These are a set of chisels I made for a friend who likes Japanese tools. The steel is a steel called 26c3, which is something you don't see much of commercially because it's a water hardening steel and you have to be able to control warp with it. It is almost identical to white steel #1 from Japan and about as clean/pure, but made by an engineering steel mill in the US. it's very plain, very little alloying, and can be very smooth sharpening and blindingly sharp by feel - as easy to sharpen at 64 hardness (which is what these are) as something like O1 at 61/62 hardness. My samples tested about twice as tough as O1, which means these parers are both harder, but would also take double the bending force to break. Great steel, just not commercially viable because it takes skill to heat treat properly.
They're freehand ground, and the bolsters are mild carbon steel forge welded to the bar. I'd like to forge them all out of a single round of steel, but 26c3 is only available in flats up to 0.25" thick.
Handles are older cocobolo that I got from a clock maker who sold coco from 1970 on ebay. he'd bought it and was afraid to use it until he had a perfect project and aged out / because disabled (if you buy good wood - let it age a little and then use it while you still can!!).
These are differentially hardened, so full hardness up to the shoulder of the tang or a little shy of there, but for durability, the hardness tapers to none or close to none at the bolster - they can be adjusted and will be nearly unbreakable in use. I test my chisels with a 30 oz verawood mallet in rosewood when done, and these are no exception. The should be able to hold an edge like that malleting or paring - all of them.
I put top curvature in these chisels because it's something you can do freehand and it just makes a better chisel. Somewhere in the late 1800s, cutting costs or changing process led to disappearance of a chisels that were stout at the shoulder but had an eccentric curvature so that you get better balance, feel and a bit end that doesn't increase in thickness for quite a while. The side lands taper down with curvature, and also become very small near the edge, but they are not eliminated completely both because zero lands is hard on fingers, but also because it makes for a very brittle corner.

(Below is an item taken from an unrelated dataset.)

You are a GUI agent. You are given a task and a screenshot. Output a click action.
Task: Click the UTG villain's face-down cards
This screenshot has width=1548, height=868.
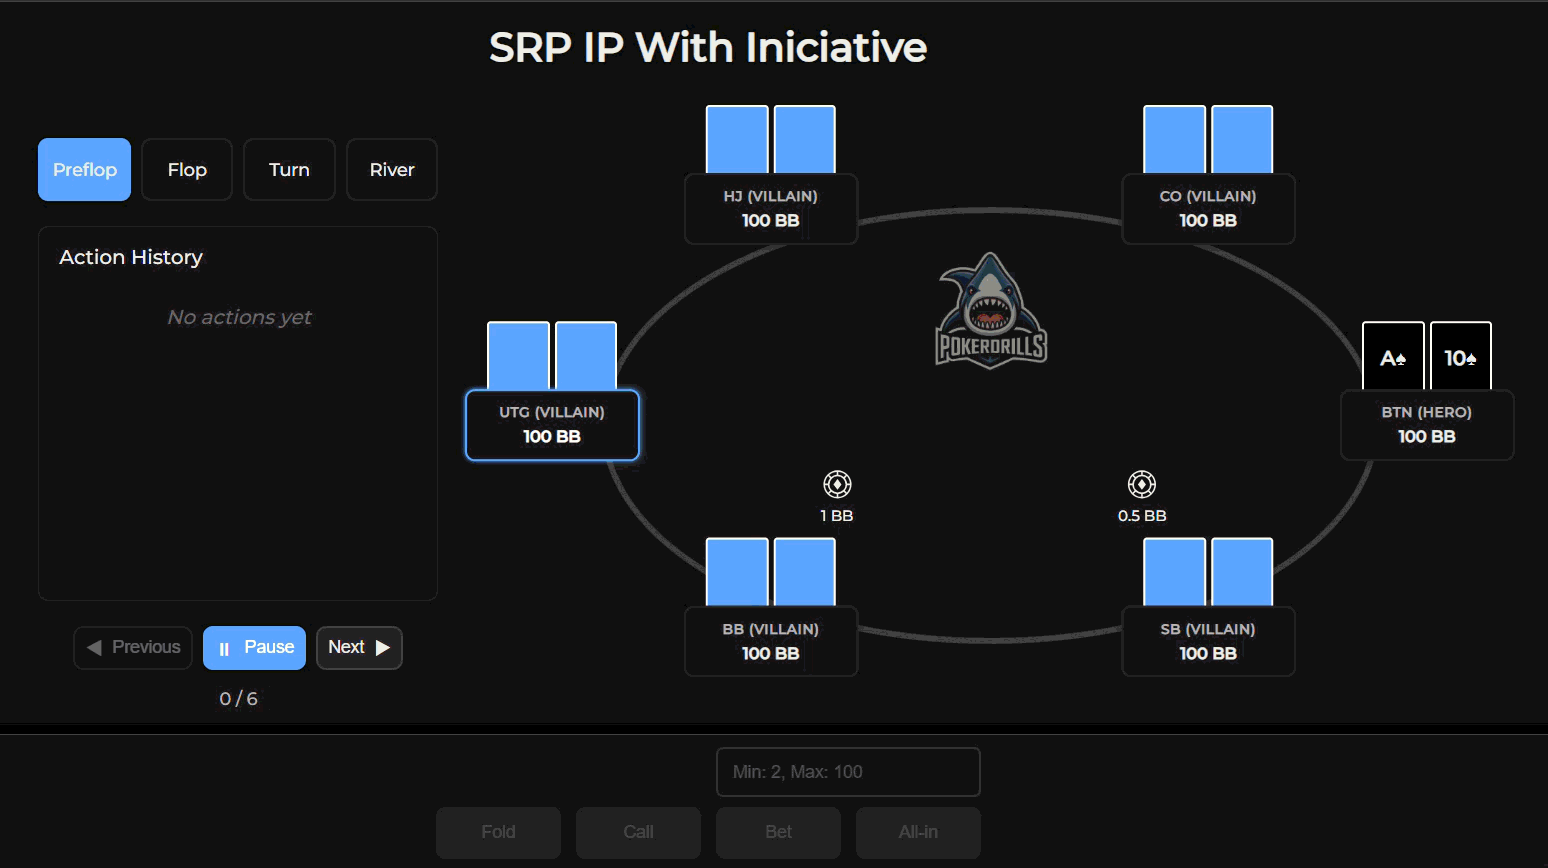(551, 356)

I'm not a professional maker and don't make stuff for sale, but I think it's nice as an amateur to find something you'll make (not the only thing) where you'll try to match or better anything made professionally. it took me a long time to realize that it was worth doing - it involves failing and learning a lot vs. when i started out, i just wanted to buzz through everything.
It takes me about 3 hours each to make these freehand. The metal parts are tapered to thickness at the anvil as much as possible before going to grinding and heat treatment. Grinding is all done freehand at a pair of belt grinders, no grinding jigs and heat treatment is done hand and eye - which simple steels like 26c3 will respond well to if you take the time to learn to get the most out of them. I prefer to forge the chisels all one piece from round and have the taper more radical than this (thicker at the tang), but sometimes you just can't get the steel you want to use in the shape you want to use. I checked with a Voestalpine supplier and they don't have anything thicker - so it's unfortunately not just a "we don't carry it" thing.